15) Unlike the more meandering tone of some of these essays, a number of them
begin very suddenly, with a strong first line that grabs the reader's attention
immediately. Look at the beginnings of such essays as Seneca's "On Noise,"
Mencken's "On Being an American," Fitzgerald's "The Crack-Up," and Sanders's
"Under the Influence." How might you read these differently from the other
pieces in the anthology?
16) What other contemporary authors have you read whose writings might be
called personal essays? What qualities do their pieces have in common with the
essays in this anthology?
17) If you were to write a personal essay, what topics would you consider
appropriate or interesting? Do you see it as a format for light, diverting
commentary or for more weighty issues and assertions (or both)? What
experiences of yours might you draw on to get your point across?

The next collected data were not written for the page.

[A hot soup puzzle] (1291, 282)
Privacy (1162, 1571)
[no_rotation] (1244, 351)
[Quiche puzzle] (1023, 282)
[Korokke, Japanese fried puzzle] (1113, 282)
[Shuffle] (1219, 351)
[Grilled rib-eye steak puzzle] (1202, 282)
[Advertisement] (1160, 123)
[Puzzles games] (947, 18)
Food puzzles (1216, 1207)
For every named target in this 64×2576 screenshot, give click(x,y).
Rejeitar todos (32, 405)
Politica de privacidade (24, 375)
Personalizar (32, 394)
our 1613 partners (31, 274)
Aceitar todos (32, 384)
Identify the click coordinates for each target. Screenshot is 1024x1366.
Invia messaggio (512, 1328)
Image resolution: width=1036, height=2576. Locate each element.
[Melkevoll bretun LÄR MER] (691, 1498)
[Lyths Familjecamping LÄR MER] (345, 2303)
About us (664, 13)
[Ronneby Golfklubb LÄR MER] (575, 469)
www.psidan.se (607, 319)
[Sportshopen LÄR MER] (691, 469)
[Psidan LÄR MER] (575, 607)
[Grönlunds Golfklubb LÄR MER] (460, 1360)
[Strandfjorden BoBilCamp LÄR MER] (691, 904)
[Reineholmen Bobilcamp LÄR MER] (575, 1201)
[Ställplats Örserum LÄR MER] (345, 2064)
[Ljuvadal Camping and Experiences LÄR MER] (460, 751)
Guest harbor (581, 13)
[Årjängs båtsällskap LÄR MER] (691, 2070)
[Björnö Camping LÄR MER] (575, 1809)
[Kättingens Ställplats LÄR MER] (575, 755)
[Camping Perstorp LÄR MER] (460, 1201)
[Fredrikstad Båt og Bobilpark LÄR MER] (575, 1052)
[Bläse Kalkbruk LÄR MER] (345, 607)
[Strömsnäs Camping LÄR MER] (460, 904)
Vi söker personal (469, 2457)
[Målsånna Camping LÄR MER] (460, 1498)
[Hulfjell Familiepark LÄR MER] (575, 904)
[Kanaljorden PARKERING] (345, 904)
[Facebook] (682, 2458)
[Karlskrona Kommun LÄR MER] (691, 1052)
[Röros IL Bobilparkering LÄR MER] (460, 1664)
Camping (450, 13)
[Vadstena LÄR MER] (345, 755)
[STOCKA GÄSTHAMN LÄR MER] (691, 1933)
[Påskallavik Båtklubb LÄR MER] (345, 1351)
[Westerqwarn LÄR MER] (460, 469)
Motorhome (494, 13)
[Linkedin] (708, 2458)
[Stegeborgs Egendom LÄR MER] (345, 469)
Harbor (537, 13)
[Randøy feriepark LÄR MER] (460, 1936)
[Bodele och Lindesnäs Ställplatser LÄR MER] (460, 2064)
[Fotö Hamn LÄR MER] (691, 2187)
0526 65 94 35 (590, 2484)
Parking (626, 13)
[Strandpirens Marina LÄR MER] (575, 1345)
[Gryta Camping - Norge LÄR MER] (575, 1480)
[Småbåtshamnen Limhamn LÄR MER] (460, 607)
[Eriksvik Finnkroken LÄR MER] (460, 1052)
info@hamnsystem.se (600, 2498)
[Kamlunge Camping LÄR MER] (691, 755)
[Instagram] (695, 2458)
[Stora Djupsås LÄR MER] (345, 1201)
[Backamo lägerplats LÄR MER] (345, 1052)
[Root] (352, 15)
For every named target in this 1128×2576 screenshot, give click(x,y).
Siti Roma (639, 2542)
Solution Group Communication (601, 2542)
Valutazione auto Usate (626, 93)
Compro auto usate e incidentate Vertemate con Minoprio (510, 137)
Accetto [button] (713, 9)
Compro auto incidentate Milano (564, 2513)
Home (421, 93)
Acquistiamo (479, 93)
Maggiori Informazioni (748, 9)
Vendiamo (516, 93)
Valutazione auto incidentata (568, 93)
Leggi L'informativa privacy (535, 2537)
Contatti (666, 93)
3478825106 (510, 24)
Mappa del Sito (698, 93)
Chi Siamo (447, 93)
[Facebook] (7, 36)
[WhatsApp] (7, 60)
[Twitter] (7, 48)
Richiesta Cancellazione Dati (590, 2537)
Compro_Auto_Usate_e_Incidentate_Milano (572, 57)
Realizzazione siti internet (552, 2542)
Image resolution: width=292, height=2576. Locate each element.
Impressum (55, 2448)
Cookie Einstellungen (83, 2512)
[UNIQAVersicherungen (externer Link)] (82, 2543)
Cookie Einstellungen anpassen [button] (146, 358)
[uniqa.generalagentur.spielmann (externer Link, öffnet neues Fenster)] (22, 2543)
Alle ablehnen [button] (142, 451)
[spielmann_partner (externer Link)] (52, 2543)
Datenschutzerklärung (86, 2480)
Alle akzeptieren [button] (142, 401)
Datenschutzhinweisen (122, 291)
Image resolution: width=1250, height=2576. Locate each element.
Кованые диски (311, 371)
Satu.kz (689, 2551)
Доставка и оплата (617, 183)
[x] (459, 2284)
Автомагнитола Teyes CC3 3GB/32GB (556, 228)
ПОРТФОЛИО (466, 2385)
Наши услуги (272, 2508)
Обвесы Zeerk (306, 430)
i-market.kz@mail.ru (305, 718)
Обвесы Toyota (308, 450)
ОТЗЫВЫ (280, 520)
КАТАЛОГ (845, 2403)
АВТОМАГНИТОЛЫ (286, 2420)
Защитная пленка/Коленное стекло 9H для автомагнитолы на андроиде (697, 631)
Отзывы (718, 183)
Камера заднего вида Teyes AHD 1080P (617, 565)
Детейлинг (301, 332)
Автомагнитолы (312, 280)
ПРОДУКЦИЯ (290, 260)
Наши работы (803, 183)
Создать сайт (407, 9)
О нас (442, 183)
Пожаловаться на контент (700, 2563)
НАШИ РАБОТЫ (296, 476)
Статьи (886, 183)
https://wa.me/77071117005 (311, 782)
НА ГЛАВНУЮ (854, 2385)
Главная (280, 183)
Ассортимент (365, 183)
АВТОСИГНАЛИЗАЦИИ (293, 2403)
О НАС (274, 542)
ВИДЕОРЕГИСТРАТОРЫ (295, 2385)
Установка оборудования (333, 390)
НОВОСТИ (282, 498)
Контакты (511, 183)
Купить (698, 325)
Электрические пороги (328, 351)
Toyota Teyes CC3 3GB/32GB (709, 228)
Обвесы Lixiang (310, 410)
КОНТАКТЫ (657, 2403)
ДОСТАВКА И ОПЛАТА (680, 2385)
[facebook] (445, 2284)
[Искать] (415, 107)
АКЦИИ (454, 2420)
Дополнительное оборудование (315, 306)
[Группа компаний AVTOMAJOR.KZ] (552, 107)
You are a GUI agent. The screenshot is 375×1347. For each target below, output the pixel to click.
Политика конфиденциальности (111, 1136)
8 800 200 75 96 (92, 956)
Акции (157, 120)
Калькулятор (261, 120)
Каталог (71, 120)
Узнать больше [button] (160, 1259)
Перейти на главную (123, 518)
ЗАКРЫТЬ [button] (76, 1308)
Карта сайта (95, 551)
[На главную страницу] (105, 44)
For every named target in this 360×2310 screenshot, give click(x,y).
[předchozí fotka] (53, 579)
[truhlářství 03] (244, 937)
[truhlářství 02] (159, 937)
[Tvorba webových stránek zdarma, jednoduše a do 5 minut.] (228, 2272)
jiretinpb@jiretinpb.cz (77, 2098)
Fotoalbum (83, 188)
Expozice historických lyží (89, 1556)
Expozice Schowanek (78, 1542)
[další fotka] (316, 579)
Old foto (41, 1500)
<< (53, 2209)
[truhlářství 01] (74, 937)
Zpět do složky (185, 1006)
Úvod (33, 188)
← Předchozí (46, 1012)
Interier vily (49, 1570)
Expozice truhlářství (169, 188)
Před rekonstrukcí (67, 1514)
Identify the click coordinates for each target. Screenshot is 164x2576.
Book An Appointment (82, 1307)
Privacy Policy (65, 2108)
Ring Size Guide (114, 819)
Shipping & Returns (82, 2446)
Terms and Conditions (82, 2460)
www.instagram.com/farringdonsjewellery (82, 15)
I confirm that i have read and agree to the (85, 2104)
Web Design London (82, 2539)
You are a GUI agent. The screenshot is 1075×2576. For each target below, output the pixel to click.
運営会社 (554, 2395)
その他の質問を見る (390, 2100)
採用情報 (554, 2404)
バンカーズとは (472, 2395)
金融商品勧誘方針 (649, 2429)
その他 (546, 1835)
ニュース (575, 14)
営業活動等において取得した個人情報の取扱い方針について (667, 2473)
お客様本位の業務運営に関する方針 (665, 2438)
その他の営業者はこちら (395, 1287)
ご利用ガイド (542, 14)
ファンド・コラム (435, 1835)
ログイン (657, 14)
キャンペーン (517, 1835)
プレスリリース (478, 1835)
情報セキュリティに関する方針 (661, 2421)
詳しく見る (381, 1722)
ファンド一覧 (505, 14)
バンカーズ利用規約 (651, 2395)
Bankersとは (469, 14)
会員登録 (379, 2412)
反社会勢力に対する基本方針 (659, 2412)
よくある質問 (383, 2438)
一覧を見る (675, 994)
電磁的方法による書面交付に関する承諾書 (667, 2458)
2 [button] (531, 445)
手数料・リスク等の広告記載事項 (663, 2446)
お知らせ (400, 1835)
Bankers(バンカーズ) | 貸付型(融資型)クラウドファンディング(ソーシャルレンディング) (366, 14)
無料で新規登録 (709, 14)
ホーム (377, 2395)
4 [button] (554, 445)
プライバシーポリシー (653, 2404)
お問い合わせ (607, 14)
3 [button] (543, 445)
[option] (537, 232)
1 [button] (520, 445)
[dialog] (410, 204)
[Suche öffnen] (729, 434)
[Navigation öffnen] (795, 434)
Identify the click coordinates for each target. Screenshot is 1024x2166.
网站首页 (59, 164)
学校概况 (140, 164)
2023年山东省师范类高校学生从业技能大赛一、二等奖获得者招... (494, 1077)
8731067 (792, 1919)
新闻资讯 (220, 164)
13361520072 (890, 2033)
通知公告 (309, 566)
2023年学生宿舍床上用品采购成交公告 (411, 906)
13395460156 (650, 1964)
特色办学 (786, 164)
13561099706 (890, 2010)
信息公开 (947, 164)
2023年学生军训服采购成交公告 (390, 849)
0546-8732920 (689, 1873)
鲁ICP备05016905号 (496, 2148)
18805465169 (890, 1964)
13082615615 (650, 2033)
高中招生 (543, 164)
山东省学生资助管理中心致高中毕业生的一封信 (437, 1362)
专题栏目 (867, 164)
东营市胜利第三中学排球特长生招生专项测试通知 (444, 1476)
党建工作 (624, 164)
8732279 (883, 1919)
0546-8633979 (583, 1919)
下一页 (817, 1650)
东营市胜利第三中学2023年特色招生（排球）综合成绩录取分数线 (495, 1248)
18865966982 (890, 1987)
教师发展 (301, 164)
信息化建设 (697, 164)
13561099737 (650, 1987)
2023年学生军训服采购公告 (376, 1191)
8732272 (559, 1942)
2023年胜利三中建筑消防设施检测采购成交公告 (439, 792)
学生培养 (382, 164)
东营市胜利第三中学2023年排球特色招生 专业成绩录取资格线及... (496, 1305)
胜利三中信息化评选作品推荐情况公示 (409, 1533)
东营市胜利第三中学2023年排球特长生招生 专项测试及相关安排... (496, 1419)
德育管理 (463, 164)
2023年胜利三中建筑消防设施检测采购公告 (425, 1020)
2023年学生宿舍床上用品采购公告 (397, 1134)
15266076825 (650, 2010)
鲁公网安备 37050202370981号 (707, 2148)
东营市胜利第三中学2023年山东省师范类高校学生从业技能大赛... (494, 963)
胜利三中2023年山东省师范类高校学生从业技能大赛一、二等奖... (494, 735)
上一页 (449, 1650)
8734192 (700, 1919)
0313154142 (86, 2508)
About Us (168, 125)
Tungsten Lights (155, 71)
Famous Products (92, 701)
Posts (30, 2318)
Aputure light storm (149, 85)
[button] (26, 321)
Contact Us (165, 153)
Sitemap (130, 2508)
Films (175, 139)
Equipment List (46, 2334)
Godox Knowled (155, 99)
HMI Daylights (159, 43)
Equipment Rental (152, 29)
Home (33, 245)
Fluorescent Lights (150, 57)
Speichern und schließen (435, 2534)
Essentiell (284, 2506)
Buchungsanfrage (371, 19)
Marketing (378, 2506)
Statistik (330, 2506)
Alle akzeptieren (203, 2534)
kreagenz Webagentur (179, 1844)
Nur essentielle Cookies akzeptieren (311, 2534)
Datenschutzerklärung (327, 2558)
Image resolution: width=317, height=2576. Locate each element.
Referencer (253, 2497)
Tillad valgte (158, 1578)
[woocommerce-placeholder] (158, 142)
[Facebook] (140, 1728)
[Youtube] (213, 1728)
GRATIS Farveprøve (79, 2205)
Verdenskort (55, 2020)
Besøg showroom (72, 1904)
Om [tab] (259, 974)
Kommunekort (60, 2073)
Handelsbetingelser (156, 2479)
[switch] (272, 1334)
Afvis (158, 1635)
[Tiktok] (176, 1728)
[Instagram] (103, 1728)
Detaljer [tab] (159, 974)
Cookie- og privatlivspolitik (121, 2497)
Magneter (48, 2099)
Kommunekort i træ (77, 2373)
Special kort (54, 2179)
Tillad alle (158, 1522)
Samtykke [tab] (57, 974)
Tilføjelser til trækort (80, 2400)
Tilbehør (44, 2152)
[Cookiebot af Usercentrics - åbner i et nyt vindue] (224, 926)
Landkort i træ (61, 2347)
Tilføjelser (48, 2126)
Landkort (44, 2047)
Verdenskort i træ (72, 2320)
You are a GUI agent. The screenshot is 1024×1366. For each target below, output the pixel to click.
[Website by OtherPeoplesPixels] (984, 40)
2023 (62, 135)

Phillip Lopate's Selections for Further Reading
De Montaigne, Michel, The Complete Essays
Didion, Joan, Slouching Towards Bethlehem
Hazlitt, William, Selected Writings
Hoagland, Edward, Heart's Desire
Orwell, George, Collection of Essays
About Phillip Lopate
Phillip Lopate is the author of Against Joie de Vivre, Bachelorhood, The Rug
Merchant, Being With Children, and Confessions of Summer. A
recipient of Guggenheim and National Endowment for the Arts fellowships, his
works have appeared in Best American Essays, The Paris Review, Pushcart
Prize annuals, and many other publications. He lives in New York City and
is Adams Professor of English at Hofstra University.